Moving on!! Today’s song choice is I Hope You Dance as sung by Ronan Keating. The original song (sung by LeeAnn Womack) was released a few years after I graduated from high school. The song, as interpreted by me, is a parent’s wish for their kids… you have a choice… you can sit around and do nothing letting life pass you by or you can get up and dance… which one do you choose? I used to always tear up every time I’d hear the song… and I know it was because I was such a waste of space and a huge disappointment to my folks. I didn’t take those lyrics to heart and I didn’t know where to start either… so I didn’t dance. I sat against the wall wearing my glasses the size of my head and served the punch and cookies while all of my peers were out there dancing. And I was jealous of those peers… jealous because they were doing it and I was still telling myself that I couldn’t do it. I can’t dance… I just can’t. (That’s literally true… I can’t dance well… but dancing in this particular song just meant living life.)
I want to dance now. You are never too old to dance… never. If you find yourself stagnant, dust yourself off and get out on that danged dance floor. So, I lost all 10 years of my 20s… my 30s are going to be my turn around.

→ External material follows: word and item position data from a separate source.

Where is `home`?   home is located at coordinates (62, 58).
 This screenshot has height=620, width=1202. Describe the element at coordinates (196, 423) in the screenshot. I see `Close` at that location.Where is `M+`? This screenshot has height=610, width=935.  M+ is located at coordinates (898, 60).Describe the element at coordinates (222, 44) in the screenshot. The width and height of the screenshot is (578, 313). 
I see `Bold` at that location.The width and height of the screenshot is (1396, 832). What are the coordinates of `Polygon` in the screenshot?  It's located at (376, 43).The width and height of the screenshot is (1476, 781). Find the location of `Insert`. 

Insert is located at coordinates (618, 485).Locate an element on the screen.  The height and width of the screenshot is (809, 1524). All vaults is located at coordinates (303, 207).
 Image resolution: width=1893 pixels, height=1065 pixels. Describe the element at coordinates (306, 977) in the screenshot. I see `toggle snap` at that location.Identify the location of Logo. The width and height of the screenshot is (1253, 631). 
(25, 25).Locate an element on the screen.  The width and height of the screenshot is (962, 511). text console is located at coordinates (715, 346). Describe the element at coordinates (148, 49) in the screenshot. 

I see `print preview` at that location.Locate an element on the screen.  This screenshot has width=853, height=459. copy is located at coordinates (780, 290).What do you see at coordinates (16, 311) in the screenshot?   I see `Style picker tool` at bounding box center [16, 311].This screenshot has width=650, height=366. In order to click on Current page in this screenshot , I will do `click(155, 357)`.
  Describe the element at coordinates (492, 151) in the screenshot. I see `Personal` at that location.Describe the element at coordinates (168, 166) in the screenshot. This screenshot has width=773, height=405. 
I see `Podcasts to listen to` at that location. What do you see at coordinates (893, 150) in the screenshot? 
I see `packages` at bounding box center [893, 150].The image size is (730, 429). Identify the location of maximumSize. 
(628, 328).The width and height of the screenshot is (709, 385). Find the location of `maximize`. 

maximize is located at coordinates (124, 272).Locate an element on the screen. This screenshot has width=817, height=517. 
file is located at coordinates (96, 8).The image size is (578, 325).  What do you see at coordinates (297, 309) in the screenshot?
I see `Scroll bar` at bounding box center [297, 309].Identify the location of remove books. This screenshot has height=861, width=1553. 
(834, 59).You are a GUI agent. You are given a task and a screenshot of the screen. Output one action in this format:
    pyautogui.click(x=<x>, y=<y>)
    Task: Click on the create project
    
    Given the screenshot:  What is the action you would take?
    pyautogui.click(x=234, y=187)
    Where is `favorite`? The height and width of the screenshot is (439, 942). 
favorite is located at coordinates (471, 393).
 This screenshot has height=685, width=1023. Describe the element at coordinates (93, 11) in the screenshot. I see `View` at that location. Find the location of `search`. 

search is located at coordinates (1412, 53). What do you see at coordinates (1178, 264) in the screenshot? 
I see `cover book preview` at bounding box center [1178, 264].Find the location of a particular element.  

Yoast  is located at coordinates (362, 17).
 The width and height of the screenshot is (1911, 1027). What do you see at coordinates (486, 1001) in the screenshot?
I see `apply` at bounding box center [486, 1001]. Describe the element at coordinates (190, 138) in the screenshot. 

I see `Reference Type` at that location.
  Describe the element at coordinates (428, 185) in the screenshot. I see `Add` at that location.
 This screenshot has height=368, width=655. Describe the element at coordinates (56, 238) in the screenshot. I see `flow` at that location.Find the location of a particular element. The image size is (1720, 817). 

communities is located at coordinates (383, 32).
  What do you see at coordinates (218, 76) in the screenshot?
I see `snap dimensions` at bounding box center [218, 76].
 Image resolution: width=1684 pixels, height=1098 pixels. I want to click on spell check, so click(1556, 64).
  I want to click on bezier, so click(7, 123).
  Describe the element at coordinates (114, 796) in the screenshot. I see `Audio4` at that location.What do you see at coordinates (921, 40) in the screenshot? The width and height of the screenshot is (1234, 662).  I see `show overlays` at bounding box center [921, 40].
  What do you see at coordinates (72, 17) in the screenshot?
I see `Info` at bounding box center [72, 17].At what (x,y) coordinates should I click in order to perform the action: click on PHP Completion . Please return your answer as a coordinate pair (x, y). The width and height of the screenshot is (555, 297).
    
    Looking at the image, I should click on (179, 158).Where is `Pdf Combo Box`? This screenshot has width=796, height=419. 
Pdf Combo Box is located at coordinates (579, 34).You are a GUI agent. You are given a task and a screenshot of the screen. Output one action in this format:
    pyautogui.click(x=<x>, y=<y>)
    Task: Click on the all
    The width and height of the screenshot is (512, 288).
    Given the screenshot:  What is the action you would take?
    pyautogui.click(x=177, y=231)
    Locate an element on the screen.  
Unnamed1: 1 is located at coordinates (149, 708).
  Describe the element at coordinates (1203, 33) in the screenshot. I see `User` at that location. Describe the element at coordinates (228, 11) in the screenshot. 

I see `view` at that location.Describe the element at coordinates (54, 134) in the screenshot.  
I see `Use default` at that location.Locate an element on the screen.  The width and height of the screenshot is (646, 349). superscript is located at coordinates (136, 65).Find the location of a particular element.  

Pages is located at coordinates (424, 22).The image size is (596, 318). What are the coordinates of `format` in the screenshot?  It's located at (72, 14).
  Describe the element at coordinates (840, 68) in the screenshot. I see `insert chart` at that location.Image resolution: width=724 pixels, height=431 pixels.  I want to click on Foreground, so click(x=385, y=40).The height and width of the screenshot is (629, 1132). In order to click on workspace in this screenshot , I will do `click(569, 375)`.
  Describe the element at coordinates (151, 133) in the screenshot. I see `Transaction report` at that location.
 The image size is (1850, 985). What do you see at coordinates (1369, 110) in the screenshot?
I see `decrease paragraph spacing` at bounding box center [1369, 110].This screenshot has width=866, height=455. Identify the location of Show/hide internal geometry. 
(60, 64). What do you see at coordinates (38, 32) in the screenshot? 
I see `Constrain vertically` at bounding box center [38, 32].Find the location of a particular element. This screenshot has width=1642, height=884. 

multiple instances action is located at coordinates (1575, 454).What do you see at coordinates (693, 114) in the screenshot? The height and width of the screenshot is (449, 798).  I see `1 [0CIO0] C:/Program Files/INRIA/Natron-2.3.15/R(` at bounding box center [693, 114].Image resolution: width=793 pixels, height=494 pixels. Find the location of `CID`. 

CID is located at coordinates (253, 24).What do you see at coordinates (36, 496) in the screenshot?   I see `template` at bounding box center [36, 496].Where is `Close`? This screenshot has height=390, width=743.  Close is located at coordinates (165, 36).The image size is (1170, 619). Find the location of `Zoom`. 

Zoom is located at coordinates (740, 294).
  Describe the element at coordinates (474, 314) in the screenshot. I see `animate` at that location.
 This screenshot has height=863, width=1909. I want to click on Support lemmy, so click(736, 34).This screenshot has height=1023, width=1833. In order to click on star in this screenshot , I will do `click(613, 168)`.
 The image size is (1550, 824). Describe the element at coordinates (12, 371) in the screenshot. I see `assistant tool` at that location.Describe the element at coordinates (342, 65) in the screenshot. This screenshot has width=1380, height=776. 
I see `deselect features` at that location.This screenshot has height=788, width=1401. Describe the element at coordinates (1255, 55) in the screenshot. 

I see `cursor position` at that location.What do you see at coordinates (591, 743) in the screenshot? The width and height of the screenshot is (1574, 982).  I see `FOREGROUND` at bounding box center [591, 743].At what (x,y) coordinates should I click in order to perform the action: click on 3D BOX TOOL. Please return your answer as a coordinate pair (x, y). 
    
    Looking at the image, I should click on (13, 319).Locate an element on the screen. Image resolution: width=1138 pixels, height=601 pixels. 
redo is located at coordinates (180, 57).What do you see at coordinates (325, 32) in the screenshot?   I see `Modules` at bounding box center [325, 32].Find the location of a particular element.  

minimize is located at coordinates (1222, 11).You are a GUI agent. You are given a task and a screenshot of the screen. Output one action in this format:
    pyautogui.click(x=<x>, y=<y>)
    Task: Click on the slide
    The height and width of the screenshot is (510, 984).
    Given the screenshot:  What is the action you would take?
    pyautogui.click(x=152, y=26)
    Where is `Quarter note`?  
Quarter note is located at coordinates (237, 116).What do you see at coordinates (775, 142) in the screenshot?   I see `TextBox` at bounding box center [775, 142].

Two Saturdays ago my mom and I went on a bike ride… we stopped at a park and lay on the cool grass in front of the lilac trees (which my madre happened to be stealing by the bundle). Madre turned to me and asked… Do you feel free? I didn’t have an answer to that question right there, but I kept it in the back of my noggin and mulled it over and I think I have one now, Madre. HECK YES, I DO! My brain isn’t holding me back as much any more. I am biking and I am walking and I am losing hundreds of pounds… on my own… no trainers, no dieticians, no psychologists. I’m pulling from that gumption I had buried down deep in my innards… and I am succeeding. So, yes… I feel free… and I’m going to keep on dancing until I’ve mastered every move… because life is too short not to.
I hope you never lose your sense of wonder
You get your fill to eat but always keep that hunger
May you never take one single breath for granted
God forbid love ever leave you empty handed
I hope you still feel small when you stand beside the ocean
Whenever one door closes I hope one more opens
Promise me that you’ll give faith a fighting chance
and when you get the choice to sit it out or dance
I hope you dance
I hope you dance
I hope you never fear those mountains in the distance
Never settle for the path of least resistance
Living might mean taking chances but they’re worth taking
Loving might be a mistake but it’s worth making
Don’t let some hell bent heart leave you bitter
When you come close to selling out reconsider
Give the heavens above more than just a passing glance
And when you get the choice to sit it out or dance
I hope you dance (time is a wheel in constant motion always)
I hope you dance (rolling us along)
I hope you dance (tell me who wants to look back on the years and wonder)
I hope you dance (where those years have gone)
Questions of the Day: (1)What’s your last fugitive of the law story? (2)Do you feel like you are dancing your way through life? Why or why not?